On Fri, Jul 22, 2011 at 09:34, Bob Goodwin bobgoodwin@wildblue.net wrote:
So far two Windows users were unable to run an ".flv" file. I figured most people would be able to deal with that except Apple Mac perhaps.
What format do most require, Youtube offers several, or at least the Firefox add-on does? I didn't see a ".wmv" listed.
Flv (FLash Video) was meant to be played with a Flash based player, inside a browser. So it´s not a common codec to be played stand-alone.
Windows Media Video is a propietary Microsoft format, and thus not used widely on the web.
Your best bet would be WebM, Google´s latest patent-free codec.
But your users would need to download and install the WebM codec to see it in Media Player.
http://news.softpedia.com/news/WebM-Codec-Plugin-for-IE9-and-Windows-Now-Off...
In the end, it´s all solved if you tell windows users to just download and install VLC Media Player (VideoLan).
http://www.videolan.org/vlc/download-windows.html
It features internal codecs, and doesn´t need you to download and install codecs on windows, almost every format on earth is supported internally.
With that, you´ll be able to e-mail webM, flv, Xvid (avi), Divx (Avi) and users will be able to see all.
OR, you could convert videos before sending them using an open source application like www.winff.org
FC
2011/7/22, Fernando Cassia fcassia@gmail.com:
Flv (FLash Video) was meant to be played with a Flash based player, inside a browser. So it´s not a common codec to be played stand-alone.
True, but mplayer has no problem playing it.
Andras
On 07/22/2011 08:34 PM, Bob Goodwin wrote:
I tried sending a saved YouTube video clip as an e-mail attachment this morning. So far two Windows users were unable to run an ".flv" file. I figured most people would be able to deal with that except Apple Mac perhaps. What format do most require, Youtube offers several, or at least the Firefox add-on does? I didn't see a ".wmv" listed.
Usually I don't bother to send folks a saved video...I just send them the link and let them watch it directly....
But, for saving youtube videos (I use Chrome) I have the "Download YouTube Videos as MP4/FLV" extension and pick MP4 which seems to be a very easy one for Windows to deal with.
On 07/22/2011 08:53 PM, Ed Greshko wrote:
On 07/22/2011 08:34 PM, Bob Goodwin wrote:
I tried sending a saved YouTube video clip as an e-mail attachment this morning. So far two Windows users were unable to run an ".flv" file. I figured most people would be able to deal with that except Apple Mac perhaps. What format do most require, Youtube offers several, or at least the Firefox add-on does? I didn't see a ".wmv" listed.Usually I don't bother to send folks a saved video...I just send them the link and let them watch it directly....
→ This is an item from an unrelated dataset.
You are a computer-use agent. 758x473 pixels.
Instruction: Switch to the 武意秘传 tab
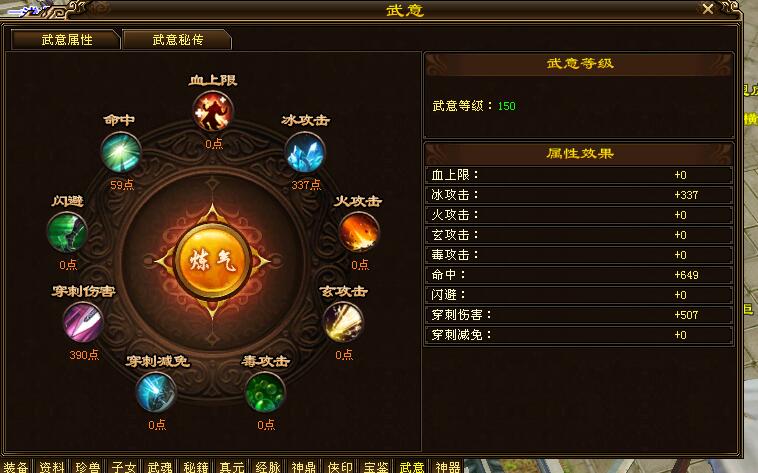[x=177, y=40]
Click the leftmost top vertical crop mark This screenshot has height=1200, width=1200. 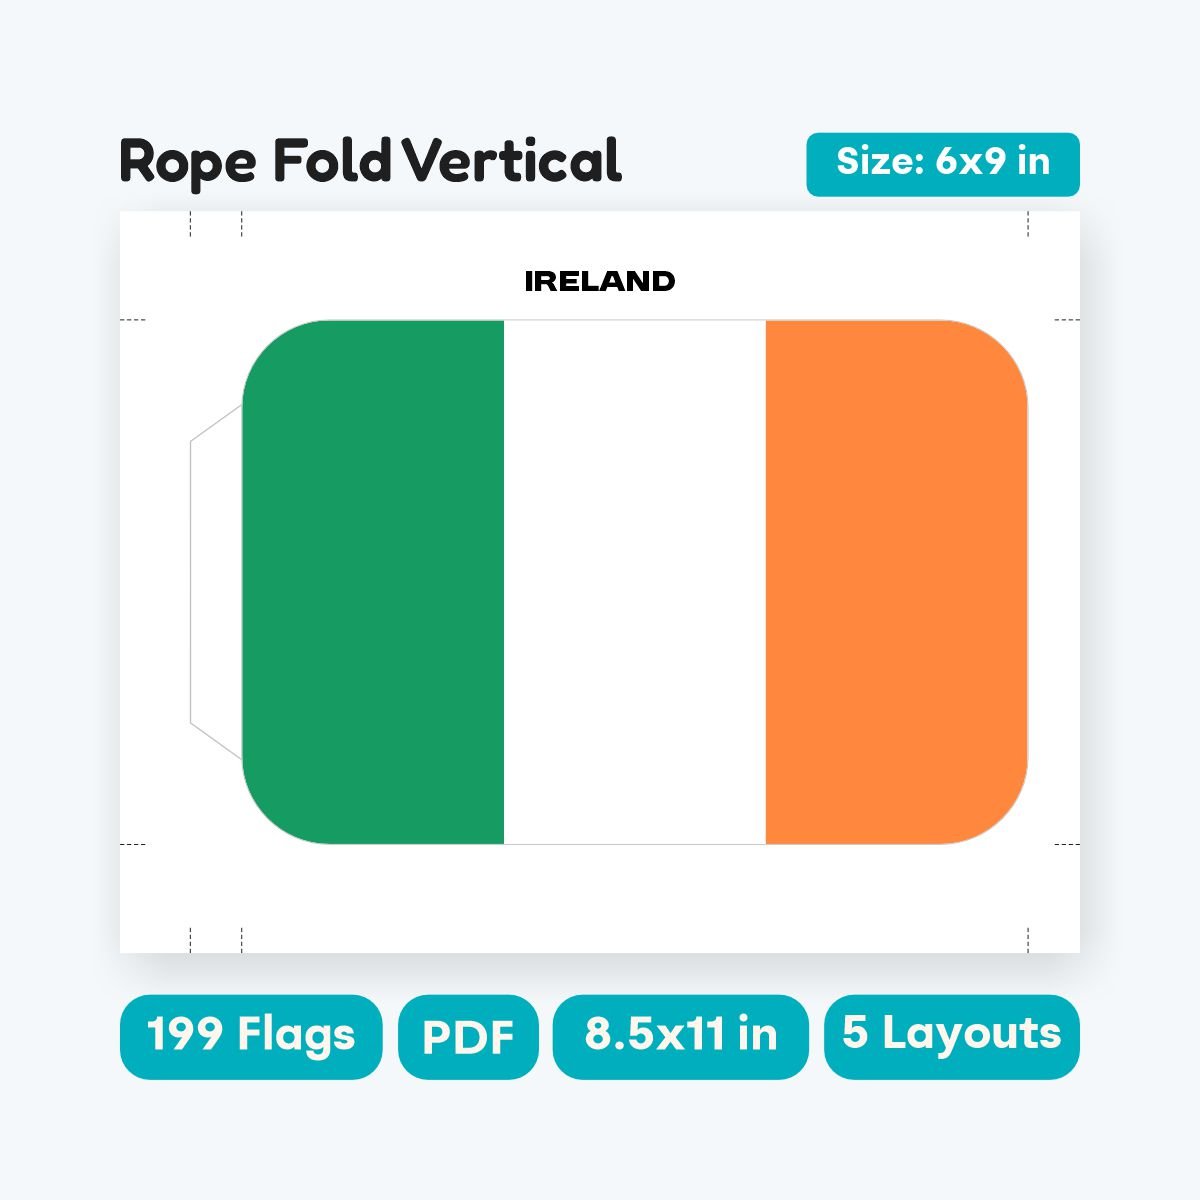click(190, 225)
But, for saving youtube videos (I use Chrome) I have the "Download YouTube Videos as MP4/FLV" extension and pick MP4 which seems to be a very easy one for Windows to deal with.
Meant to add..... Firefox has the same addon.
On 22/07/11 08:54, Ed Greshko wrote:
On 07/22/2011 08:53 PM, Ed Greshko wrote:
On 07/22/2011 08:34 PM, Bob Goodwin wrote:
I tried sending a saved YouTube video clip as an e-mail attachment this morning. So far two Windows users were unable to run an ".flv" file. I figured most people would be able to deal with that except Apple Mac perhaps. What format do most require, Youtube offers several, or at least the Firefox add-on does? I didn't see a ".wmv" listed.Usually I don't bother to send folks a saved video...I just send them the link and let them watch it directly....
But, for saving youtube videos (I use Chrome) I have the "Download YouTube Videos as MP4/FLV" extension and pick MP4 which seems to be a very easy one for Windows to deal with.
Meant to add..... Firefox has the same addon.
I found an add-on DownloadHelper which seems to work and normally I would simply send the link, actually I don't normally bother with streaming video, but this morning tried it to see that the saved file was usable ...
Mpeg4 was an option, probably should have tried that.